[Task to carry out]
Lay out the listing lines from the one containing "Identify the location of NyC." through the one containing "has height=784, width=1521.", inclusive, as a Markdown table with the columns Row and Line. Skip blank lines and leave the pictures out.

[Given data]

[start]

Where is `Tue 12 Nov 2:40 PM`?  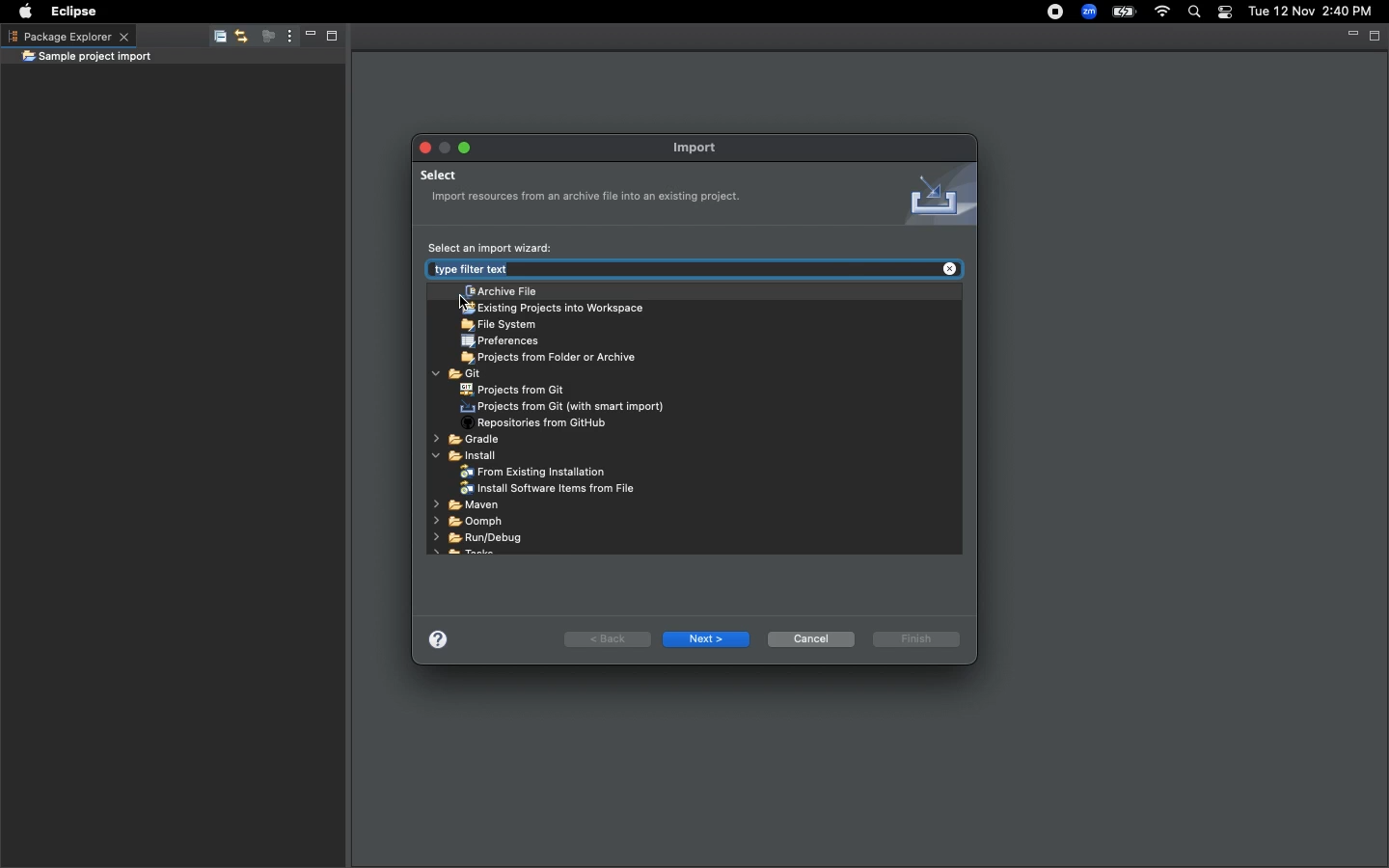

[end]
[start]

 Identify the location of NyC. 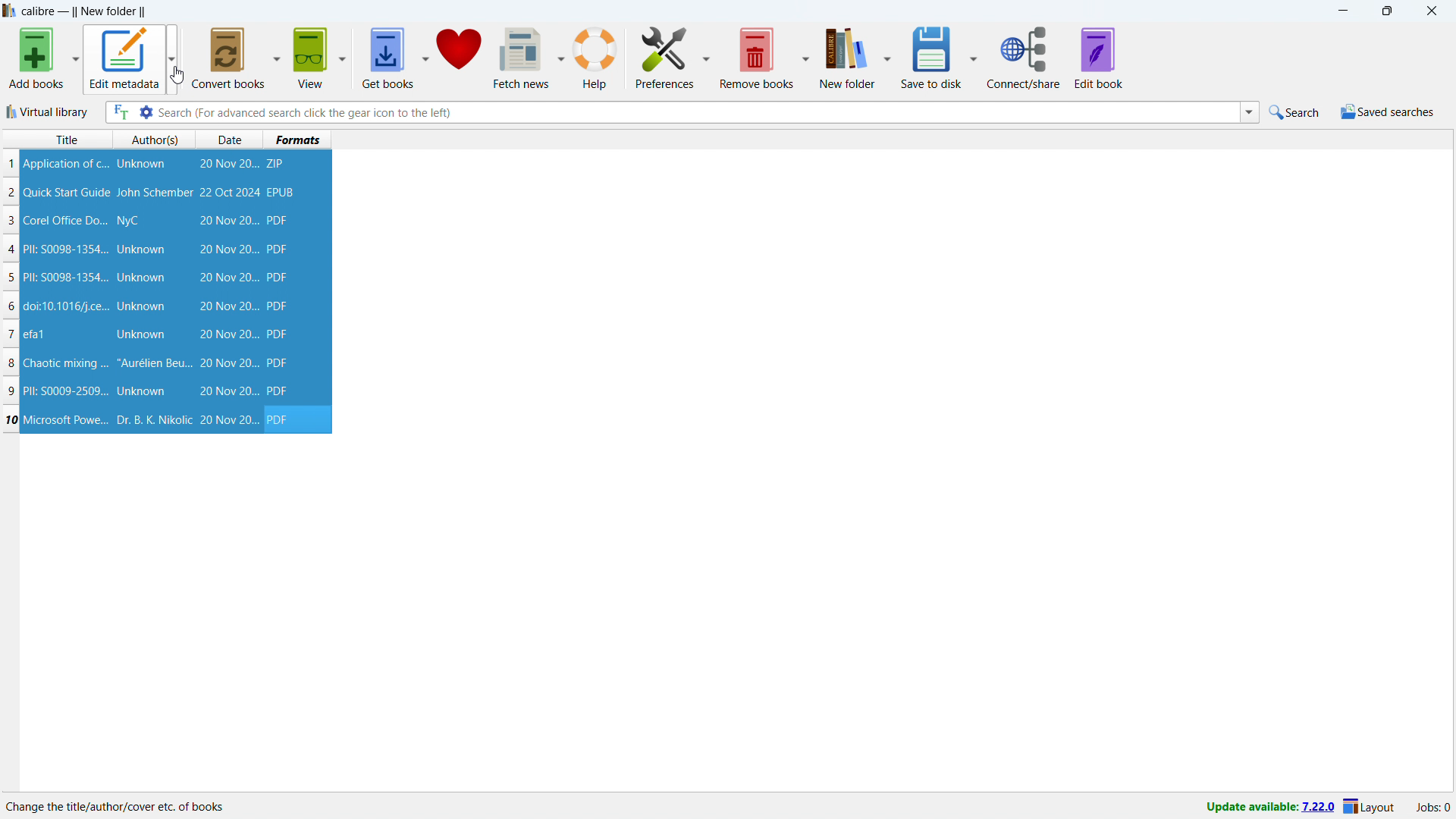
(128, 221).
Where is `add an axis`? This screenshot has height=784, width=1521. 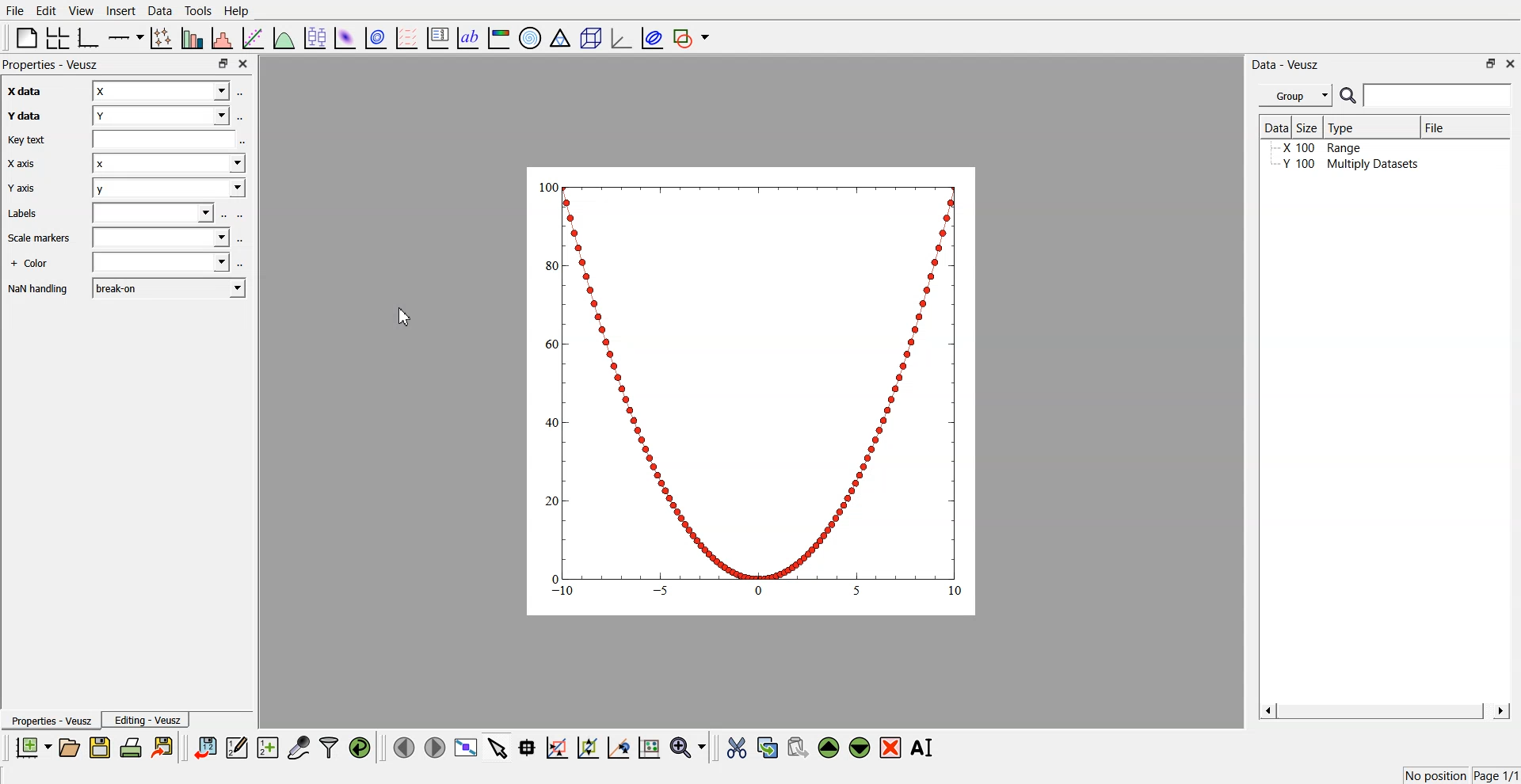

[end]
[start]

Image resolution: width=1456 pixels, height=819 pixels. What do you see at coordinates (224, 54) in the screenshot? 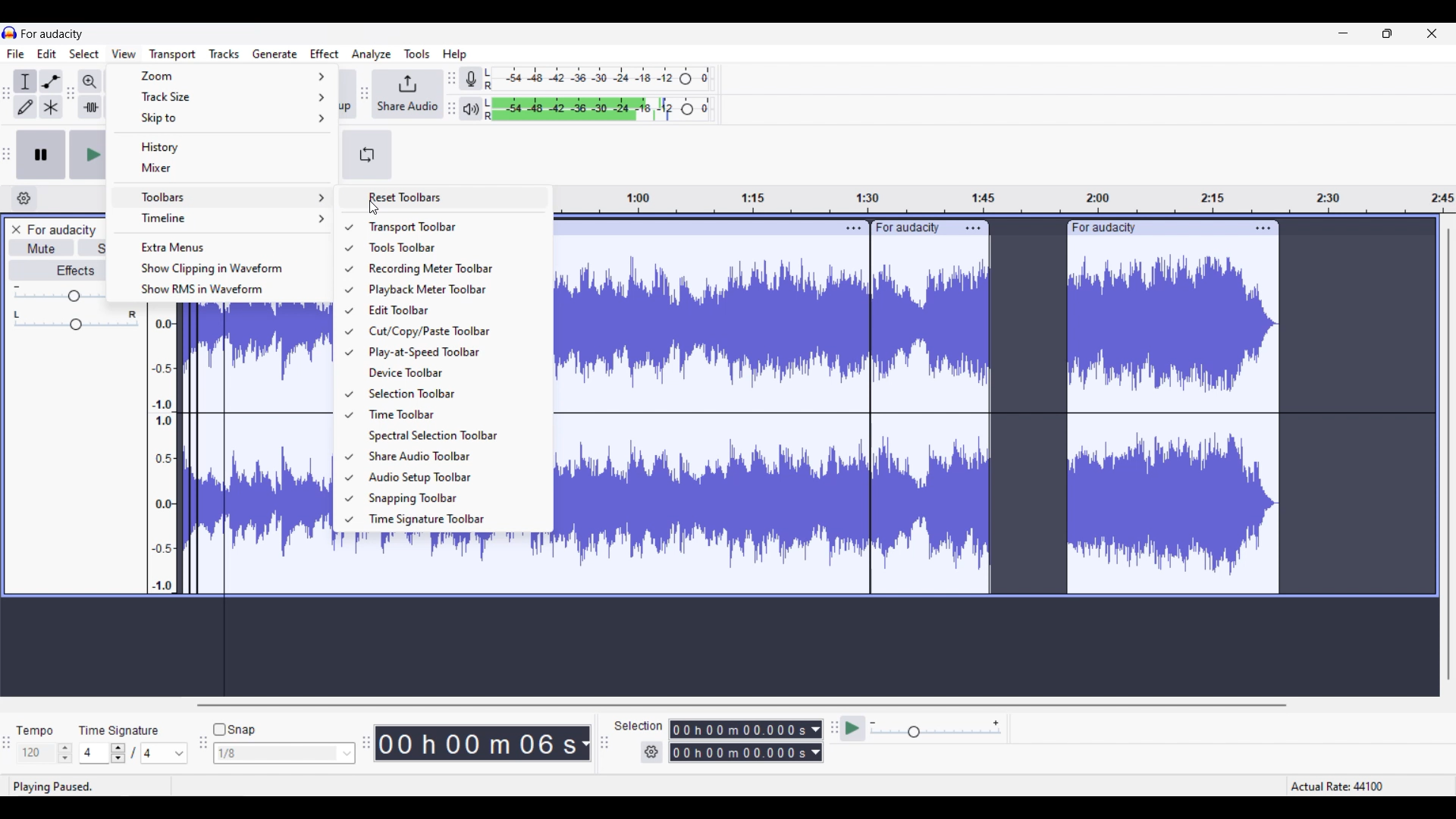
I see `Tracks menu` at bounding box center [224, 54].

[end]

[Exercise solution]
| Row | Line |
|---|---|
| 1 |  Identify the location of NyC.  |
| 2 | (128, 221). |
| 3 | Where is `add an axis`? This screenshot has height=784, width=1521.  |